Recently I went on a weekend retreat with other men from my parish. It was a very interesting and spiritual experience, and I think the Holy Family monastery in West Hartford should have a new motto: “We feed you to within an inch of your life!”
I only gained five pounds in three days, but that’s because our retreat was during Lent. If we went there during a non-fasting time of year, I would’ve put on at least 10 pounds. Carnival Cruise Line has nothing on those Passionist priests.
Anyway, while on retreat I decided to take a much-needed break from the digital world. No TV, no streaming videos, no emails, and no Internet. I did turn on my smart phone twice each day just to make sure no emergency messages came in from my family, but then quickly turned it back off.
The prayers and meditation and discussion groups were designed to help us learn something important about ourselves. Here is the spiritual lesson I learned about myself: I am totally addicted to my cell phone.
All during the retreat I kept reaching into my pants pocket for my phone, and for that brief moment before I remembered the phone was stored away in my suitcase upstairs, I panicked and muttered, “Where’s my phone? Did I lose my phone?!” My hands quickly slapped at all of my pants and shirt pockets, desperately searching for the phone. I kind of looked like a guy doing the Macarena after 17 double espressos.
Then I remembered, “Oh yeah, no phone this weekend.” I would then sit down with a sad and lost feeling in the depths of my soul, which I’m pretty sure was not the feeling the retreat weekend was intended to produce.
Here is a list of the reasons why I regularly reached into my pocket for my phone:
- Check the weather forecast.
- Check the Red Sox score.
- Check email.
- Check news app for latest headlines.
- Check the Red Sox score (again).
- Check Google Maps to see how far Denver, CO, is from Boulder, CO. (It came up in conversation during lunch and I suddenly just had to know.)

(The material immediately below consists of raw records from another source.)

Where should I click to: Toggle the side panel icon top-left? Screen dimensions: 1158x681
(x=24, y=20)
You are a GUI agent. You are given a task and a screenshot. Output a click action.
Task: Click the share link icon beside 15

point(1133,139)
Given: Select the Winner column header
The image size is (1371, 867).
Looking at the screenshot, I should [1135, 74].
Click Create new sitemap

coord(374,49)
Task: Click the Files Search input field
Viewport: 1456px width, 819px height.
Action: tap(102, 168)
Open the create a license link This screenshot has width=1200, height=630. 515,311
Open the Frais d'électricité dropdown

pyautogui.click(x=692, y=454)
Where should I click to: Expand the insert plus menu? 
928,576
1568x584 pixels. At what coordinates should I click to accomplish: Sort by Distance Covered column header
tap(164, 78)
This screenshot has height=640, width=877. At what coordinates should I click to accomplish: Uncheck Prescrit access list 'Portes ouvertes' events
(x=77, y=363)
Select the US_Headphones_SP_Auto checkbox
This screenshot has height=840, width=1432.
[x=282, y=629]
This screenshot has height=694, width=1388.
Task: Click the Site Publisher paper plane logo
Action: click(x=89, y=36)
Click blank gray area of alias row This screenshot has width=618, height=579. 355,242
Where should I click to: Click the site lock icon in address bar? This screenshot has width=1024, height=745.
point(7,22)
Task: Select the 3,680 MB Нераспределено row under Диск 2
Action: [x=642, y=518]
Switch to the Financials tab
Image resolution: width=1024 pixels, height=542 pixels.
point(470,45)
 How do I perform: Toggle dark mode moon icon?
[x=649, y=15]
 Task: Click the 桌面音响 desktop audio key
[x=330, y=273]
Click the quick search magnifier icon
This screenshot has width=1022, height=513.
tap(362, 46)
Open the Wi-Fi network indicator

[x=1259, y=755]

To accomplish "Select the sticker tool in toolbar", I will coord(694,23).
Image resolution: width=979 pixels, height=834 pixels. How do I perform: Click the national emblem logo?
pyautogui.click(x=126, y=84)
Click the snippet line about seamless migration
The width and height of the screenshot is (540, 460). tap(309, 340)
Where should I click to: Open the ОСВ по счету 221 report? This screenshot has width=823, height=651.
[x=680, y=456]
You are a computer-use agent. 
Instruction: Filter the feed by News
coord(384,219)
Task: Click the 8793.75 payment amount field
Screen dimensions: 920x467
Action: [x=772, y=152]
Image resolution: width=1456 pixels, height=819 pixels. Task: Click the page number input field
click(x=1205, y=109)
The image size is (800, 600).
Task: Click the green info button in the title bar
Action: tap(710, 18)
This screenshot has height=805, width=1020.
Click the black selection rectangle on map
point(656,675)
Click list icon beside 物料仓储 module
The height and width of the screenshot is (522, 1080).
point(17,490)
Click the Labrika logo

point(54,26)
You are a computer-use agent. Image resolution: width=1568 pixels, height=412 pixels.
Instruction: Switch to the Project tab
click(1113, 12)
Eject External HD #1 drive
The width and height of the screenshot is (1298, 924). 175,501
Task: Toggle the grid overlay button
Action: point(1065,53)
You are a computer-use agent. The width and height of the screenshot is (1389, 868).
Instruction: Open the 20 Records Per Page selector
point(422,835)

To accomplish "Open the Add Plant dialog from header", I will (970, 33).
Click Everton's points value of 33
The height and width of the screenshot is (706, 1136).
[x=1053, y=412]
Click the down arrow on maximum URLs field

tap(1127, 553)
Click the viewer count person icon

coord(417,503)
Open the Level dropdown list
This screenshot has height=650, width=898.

- Check UConn basketball score.
- Do Google search to see if Sean Connery is still alive. (It came up in conversation during dinner and I suddenly just had to know.)
- Check weather radar.
- Check Red Sox score (again).
- Check email (again).
- Do Google search to find out how many metric tons of bananas are eaten in America each year. (It came up in conversation during breakfast and I suddenly just had to know.)
- Check UConn basketball score (again).
- Check Red Sox score (again).
- Play an E-flat on a keyboard phone app. (I was sitting in the chapel before a prayer service, and while looking at the first song we were scheduled to sing, I thought, “Hmm, I know this tune. The first note is an E-flat. Maybe I can hum it if I can hear the first note. But with no phone I couldn’t do it — a major blessing for the guys nearby.)
The retreat occurred in early March. This means the Red Sox games in question were meaningless spring training games. The UConn basketball game in question was a contest between the Lady Huskies and East Carolina, which meant UConn was going to win by at least 30 points even if Geno ordered his team to play in flip-flops. So, there really was no reason for me to reach repeatedly for my phone.